GROWING GENRE
Vicki Brown Associated PressAn airline pilot who is feeling estranged from a wife he finds too religious suddenly has more than 100 passengers disappear from his plane, leaving behind their clothes, glasses and jewelry. Rayford Steele learns later that millions of people around the world have disappeared.
Had his wife been right when she warned him Judgment Day was coming?
So begins "Left Behind," the first in a series of apocalyptic novels about what happens to those bypassed by the Rapture, when true Christians ascend to heaven and those left behind must find salvation before Armageddon.
Combined sales of the six books by Jerry Jenkins and Tim LaHaye have topped 7.4 million. "Apollyon," the latest in the series, has been on The New York Times fiction best-seller list for months. It is the first Christian fiction book to crack a secular best-seller list.
The success of the series is indicative of the booming market for romance, mystery, historical fiction, juvenile novels and even science fiction books with a spiritual bent.
Lee Gessner, chief executive officer of Word Publishing in Nashville, said the phenomenon is similar to what has occurred with Christian music.
"Years ago, Christian music meant gospel music," Gessner said. "Today's Christian market is very different.
"You can get country, rap, R&B. For every kind of music found in the general culture, there is now a parallel in Christian music."
While there are no figures on sales of Christian fiction, Phyllis Tickle, a contributing religion editor at Publishers Weekly, said book distributors have posted huge increases in sales of religious books.
Ingram Book Group, the largest book distributor in the country, has seen a 500 percent increase in such sales since 1994, Tickle said.
"Since they're the largest, it's a bellwether," she said.
As sales have increased, publishers have devoted more time and money to Christian fiction.
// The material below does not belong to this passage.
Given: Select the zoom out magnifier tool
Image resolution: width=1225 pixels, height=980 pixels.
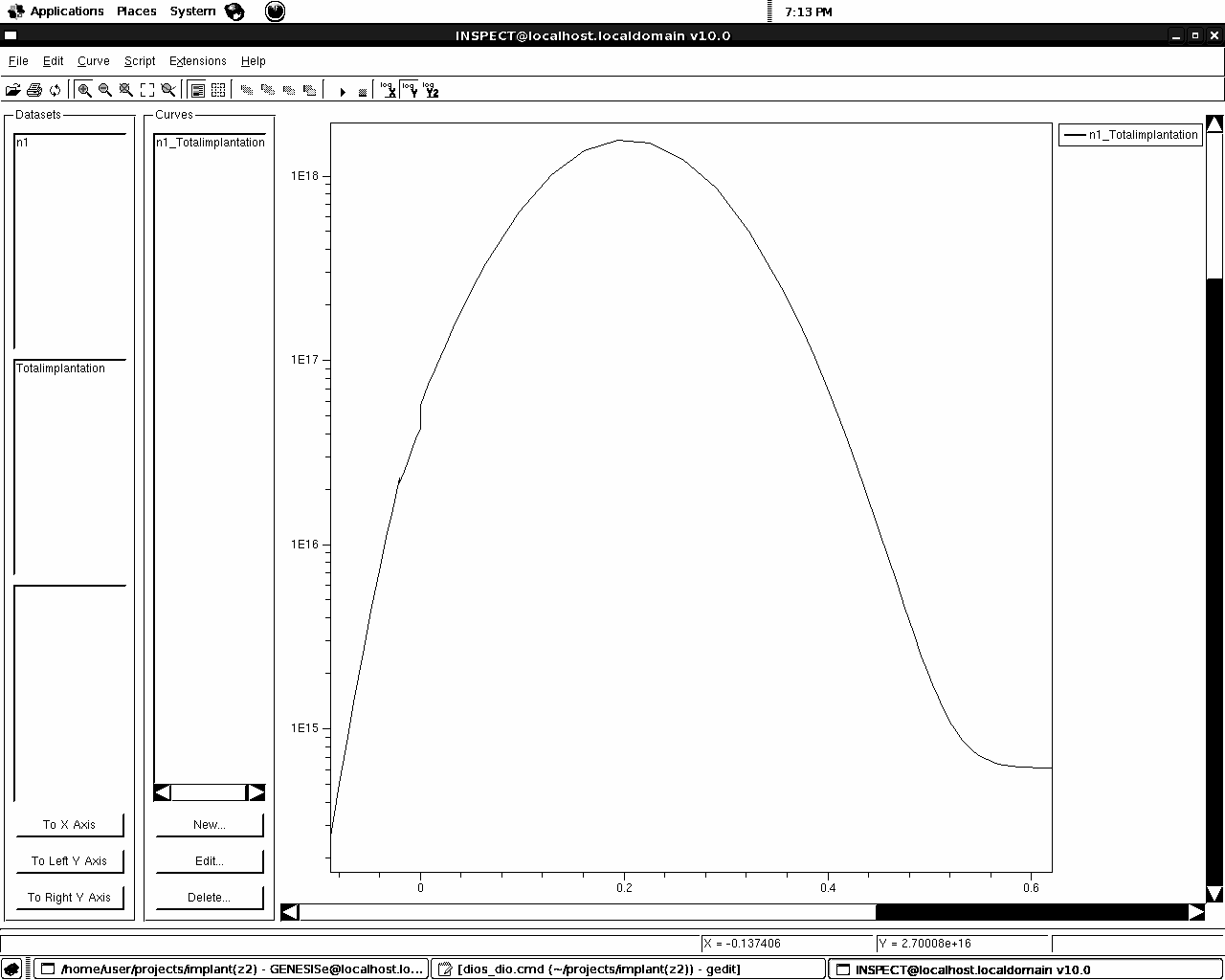Looking at the screenshot, I should point(105,90).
Word plans to spend $500,000 marketing "The Visitation," a thriller by Kellogg, Idaho, writer Frank Peretti released in May. The initial printing is 600,000 copies.
The book is about Travis Jordan, a burned-out former pastor struggling with doubts and disillusionment about his faith, his life and the death of his wife when a Messianic figure arrives in town to preach and heal.
Peretti, a former Pentecostal minister, said the marketing support for his new book is a far cry from that in 1986 for his first book, "This Present Darkness."
"I felt like a leper," he said.
Eventually, editors at Good News Crossways decided to take a chance and published it with almost no promotion. It went on to sell more than 2 million copies and is regarded by many as the book that proved there was a market for Christian fiction.
"This Present Darkness" is the story of a small-town newspaper editor who, with the help of a fundamentalist minister and invisible angels, battles an occult conspiracy led by a woman psychology professor and a legion of demons.
Peretti has written five adult novels and eight children's books that have sold a combined 8 million copies. His books have been compared with Stephen King's, but he said there is a major difference.
"In my books, God and angels are involved in the resolution," he said.
Peretti thinks Christian fiction has matured over the years, helping sales.
"The old way of writing was fairy tale. The characters were ideal," Peretti said. "Joe Christian always had an answer for everything. ... Just pray, and Jesus will solve all your problems.
"That's why nobody read it."
Now, he said, while Christian books still generally end happily, there are struggles within them, and bad things sometimes happen to good people.
Doug Ross, president and chief executive officer of the Evangelical Christian Publishers Association, said prior to Peretti, the only publisher with much success in the Christian fiction genre was Bethany House with the romances of author Janette Oke.
"Since evangelical houses didn't see much market or demand for fiction, they did a poor job of producing fiction. It was pretty insipid," said Ross, whose association's 222 members include virtually all the Christian publishers in the United States and some in other countries.
Association members now project an 8 percent annual sales growth, double what the American Association of Publishers projects.
Darren Sherkat, a Vanderbilt University professor of sociology who studies conservative Protestant culture, said the audience for Christian fiction always was there, but mainstream publishers decided decades ago that religion was taboo.
"It was partly a phobia of being considered anti-Semitic that drove Christianity out of the marketplace," Sherkat said.
The Rev. Andrew Greeley spurred some of the change in thinking in the 1970s and 1980s with books like "Cardinal Sins," about priests doing bad things. While some dismiss Greeley's books as potboilers, Sherkat said they helped show that religious books could sell.
"Religion is an important and central issue in people's lives," he said. "Even if you are not evangelical, you can't identify with fiction story lines that have no religion, where nobody prays, nobody goes to church."